§ Problem to solve:
Omit the pictures and return every entry exactly as written.

START Records for this task

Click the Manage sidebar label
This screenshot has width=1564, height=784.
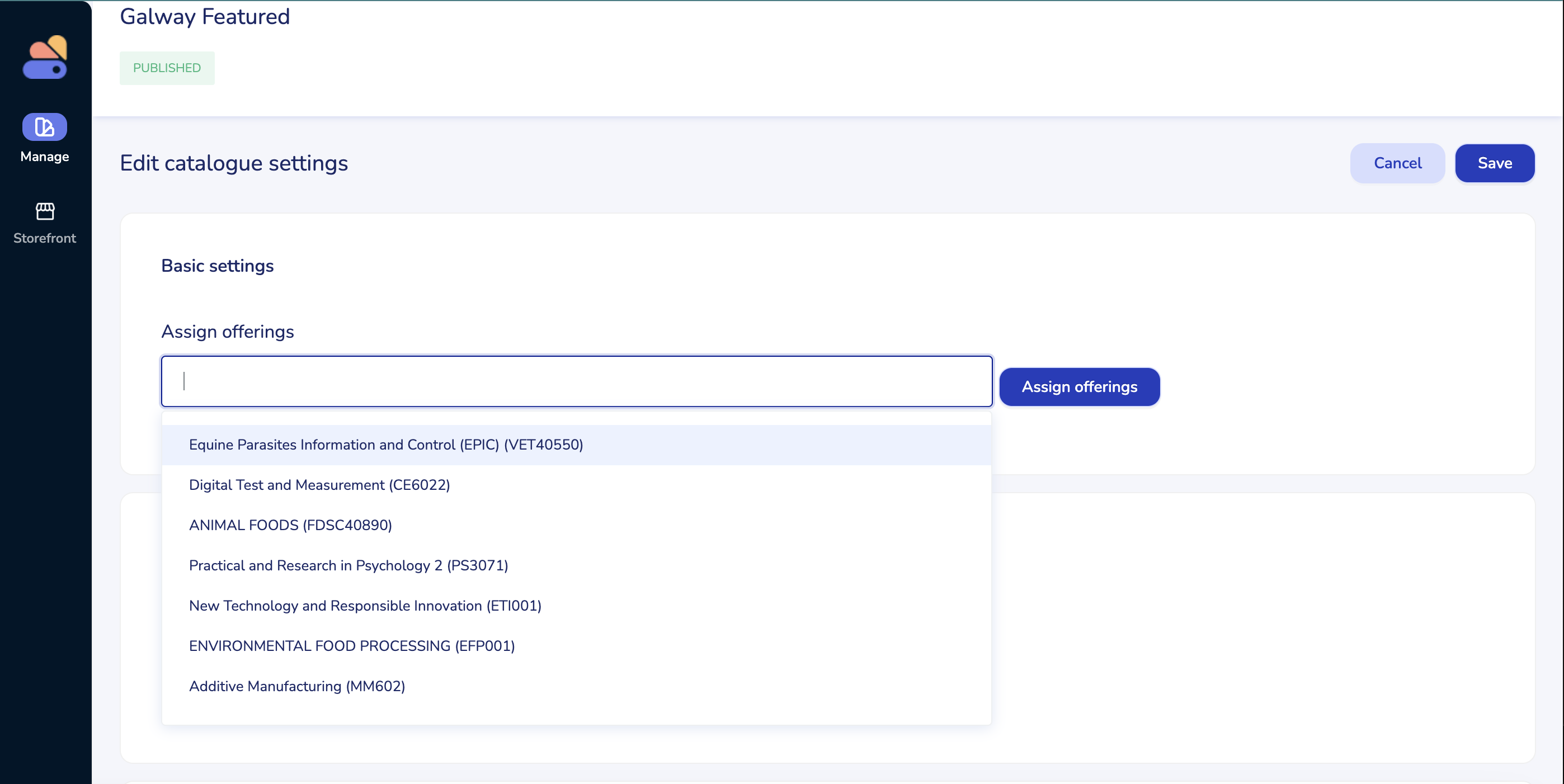45,157
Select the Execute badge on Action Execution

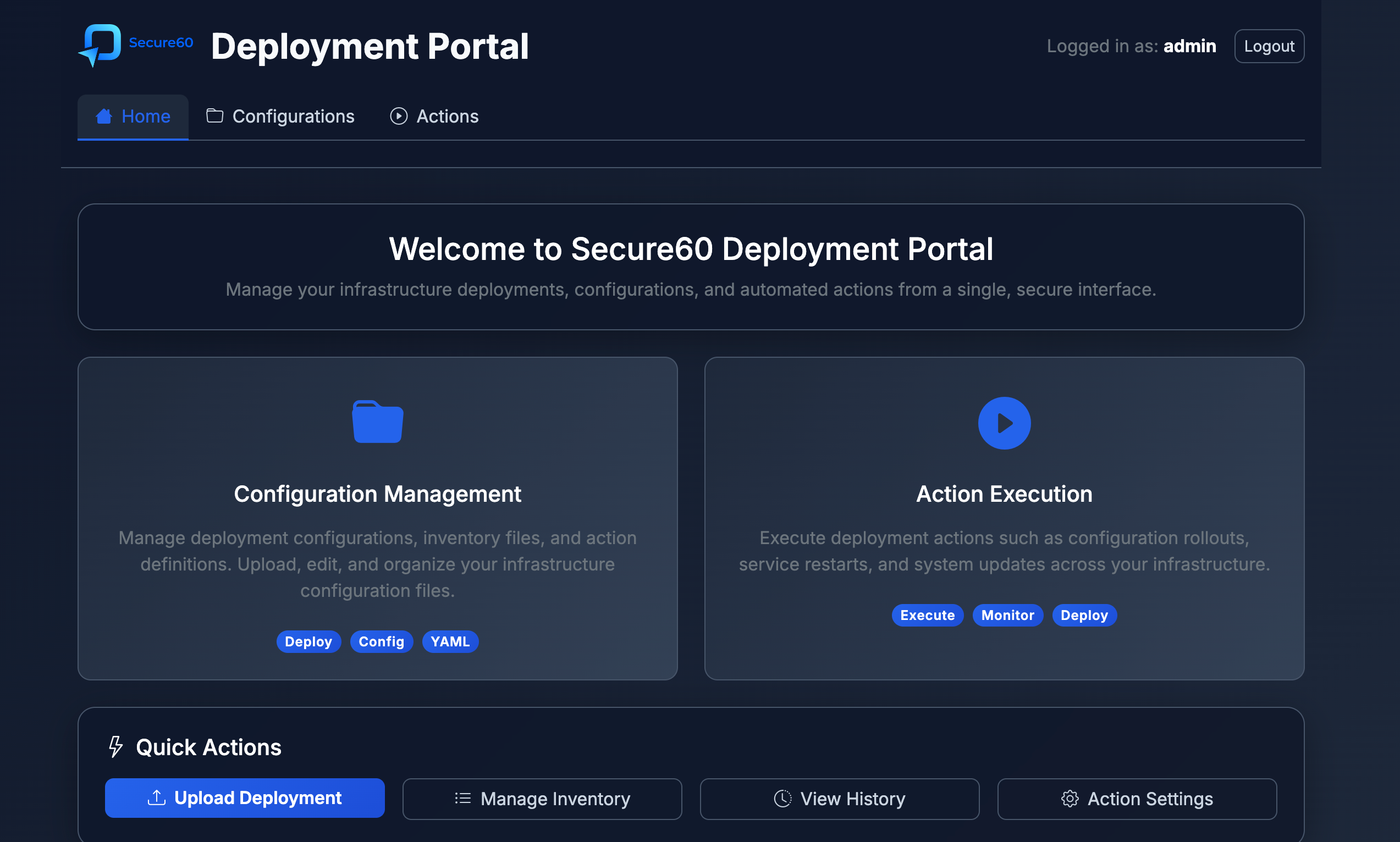pyautogui.click(x=927, y=615)
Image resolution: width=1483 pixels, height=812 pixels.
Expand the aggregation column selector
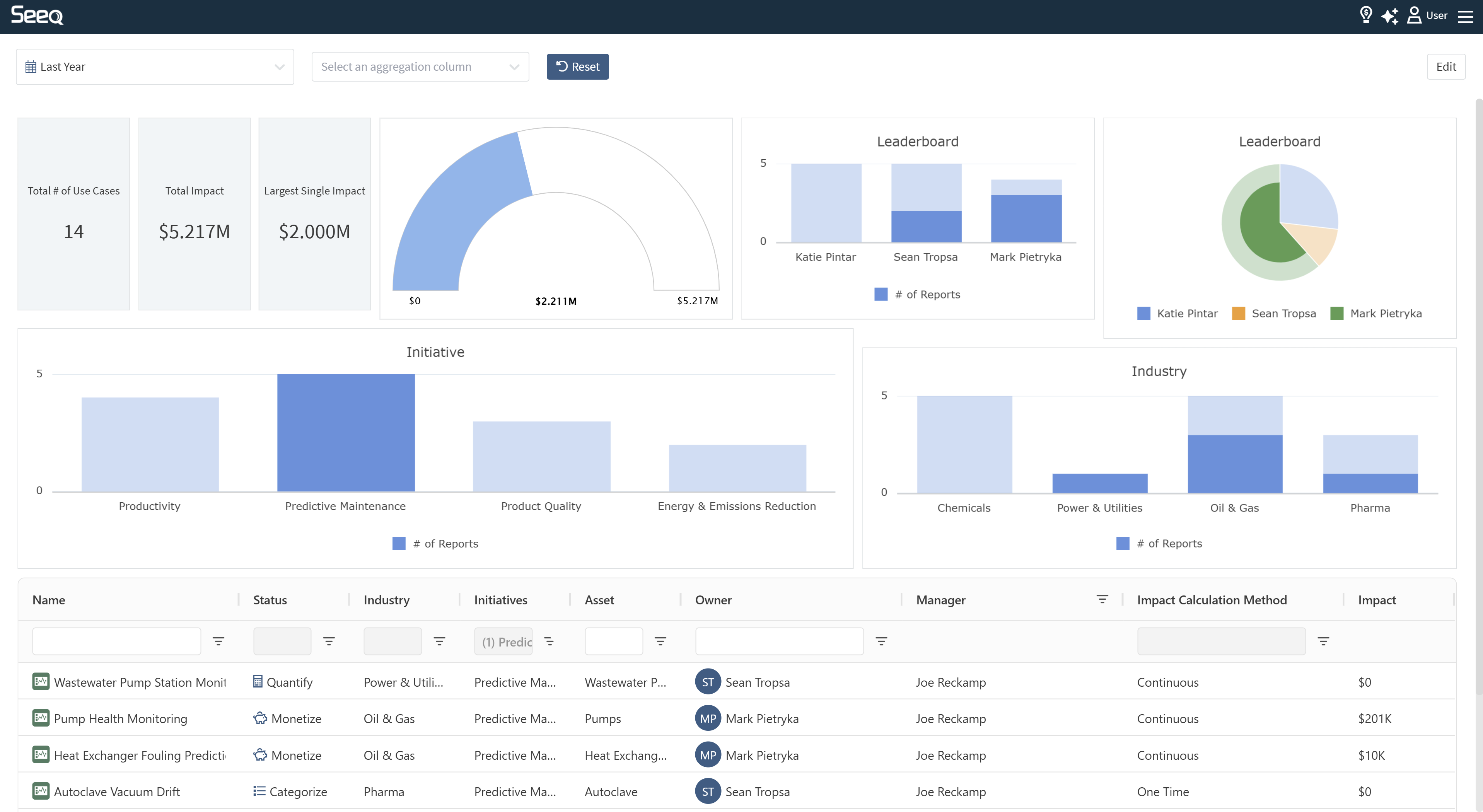420,67
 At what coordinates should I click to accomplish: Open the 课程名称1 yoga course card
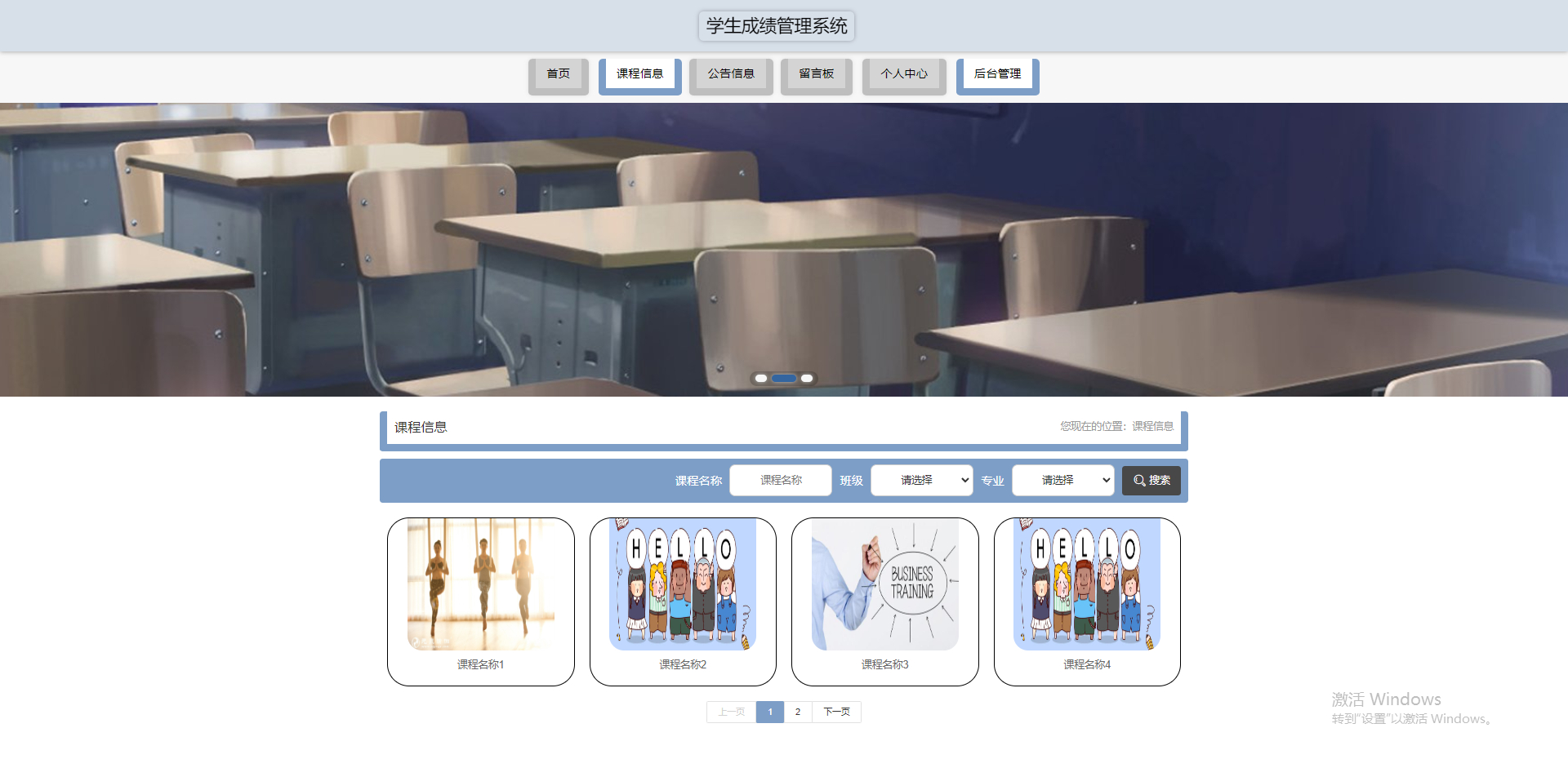(x=480, y=602)
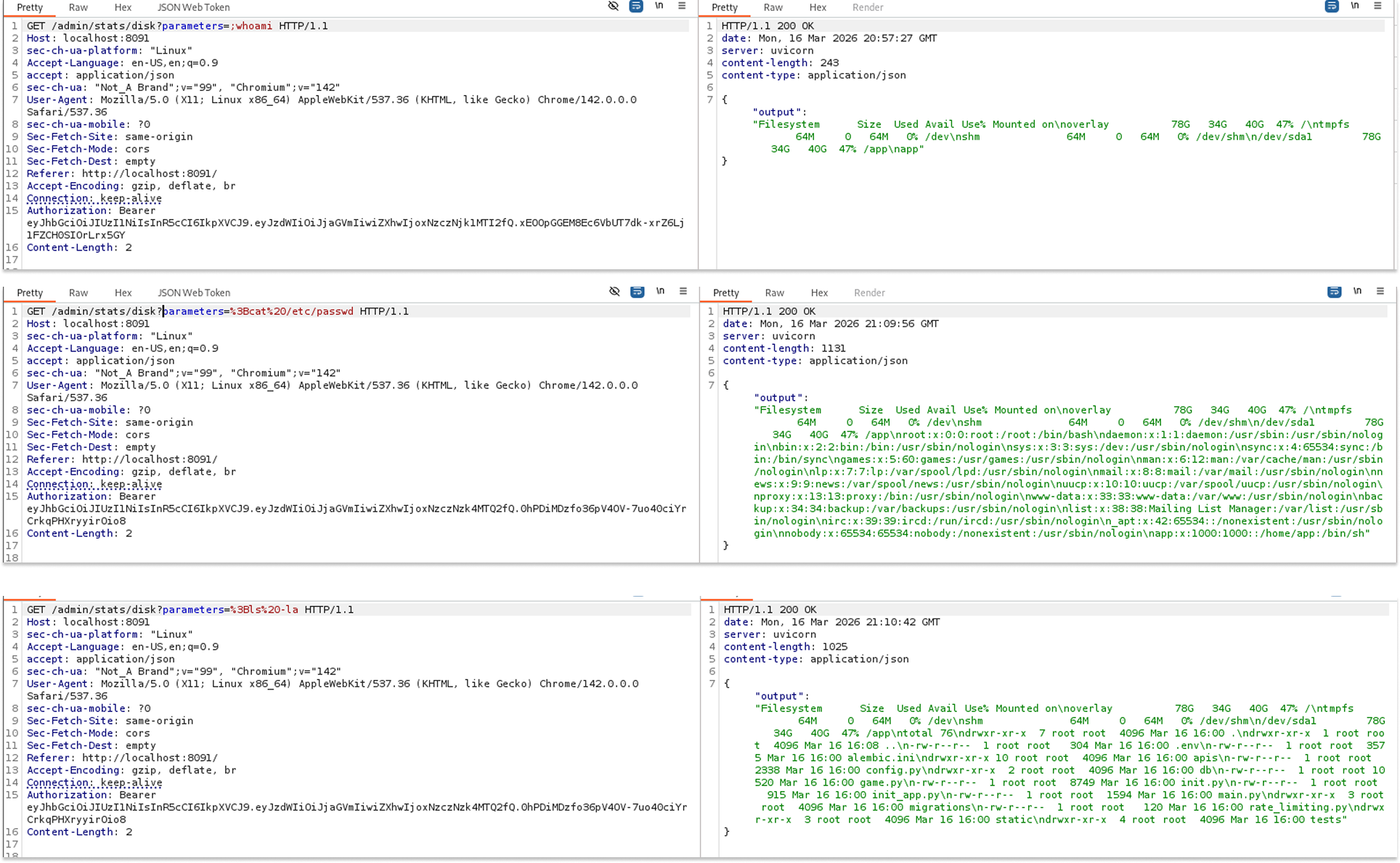Open the hamburger menu of the second response pane
This screenshot has width=1400, height=863.
point(1380,292)
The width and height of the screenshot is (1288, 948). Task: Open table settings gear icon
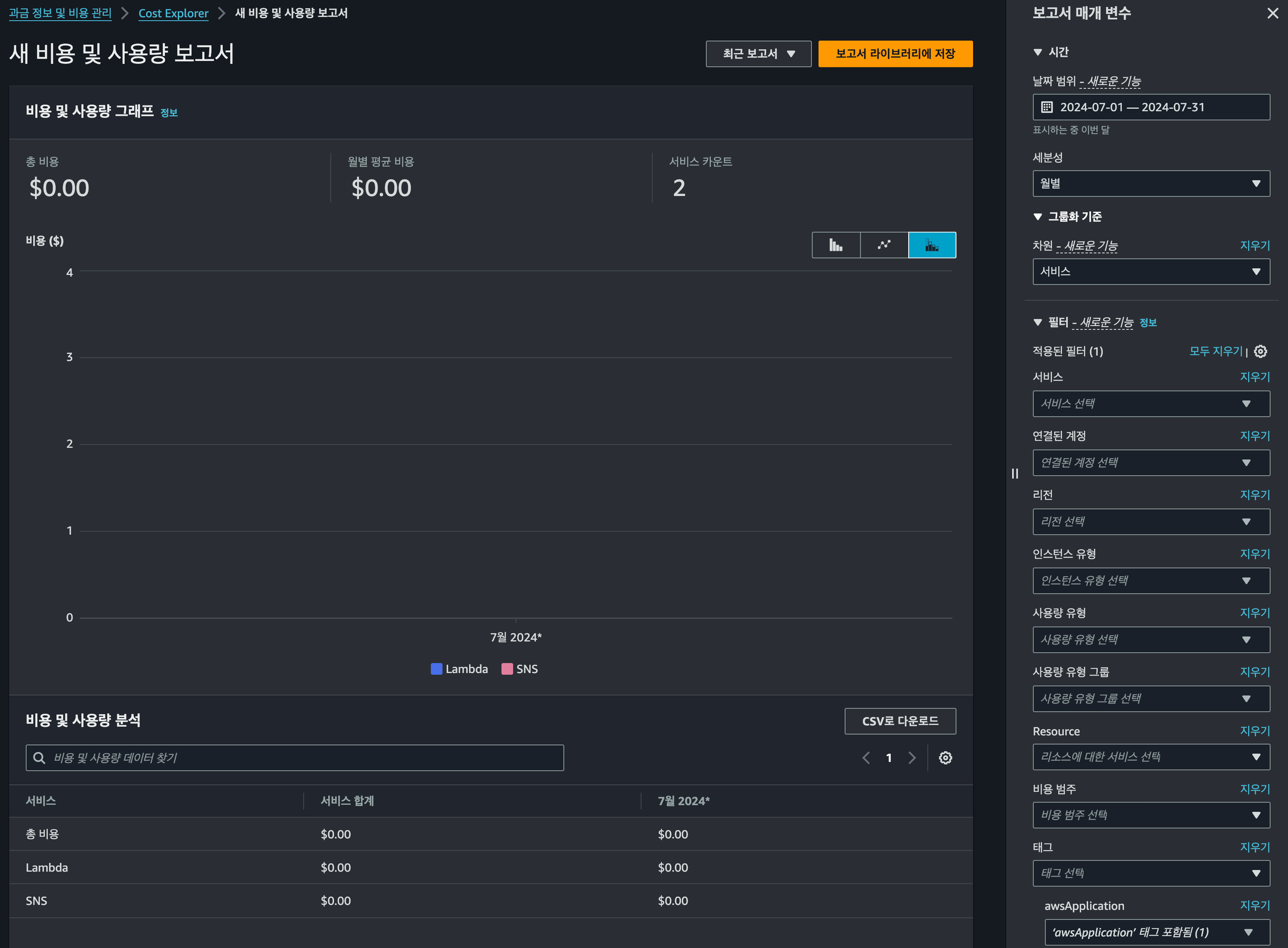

END Records for this task

§ Task output:
Click the Manage sidebar label
This screenshot has width=1564, height=784.
45,157
Select the Execute badge on Action Execution

pyautogui.click(x=927, y=615)
Image resolution: width=1483 pixels, height=812 pixels.
Expand the aggregation column selector
420,67
 At what coordinates should I click to accomplish: Open the 课程名称1 yoga course card
(x=480, y=602)
Open the hamburger menu of the second response pane
This screenshot has width=1400, height=863.
point(1380,292)
The width and height of the screenshot is (1288, 948). Task: Open table settings gear icon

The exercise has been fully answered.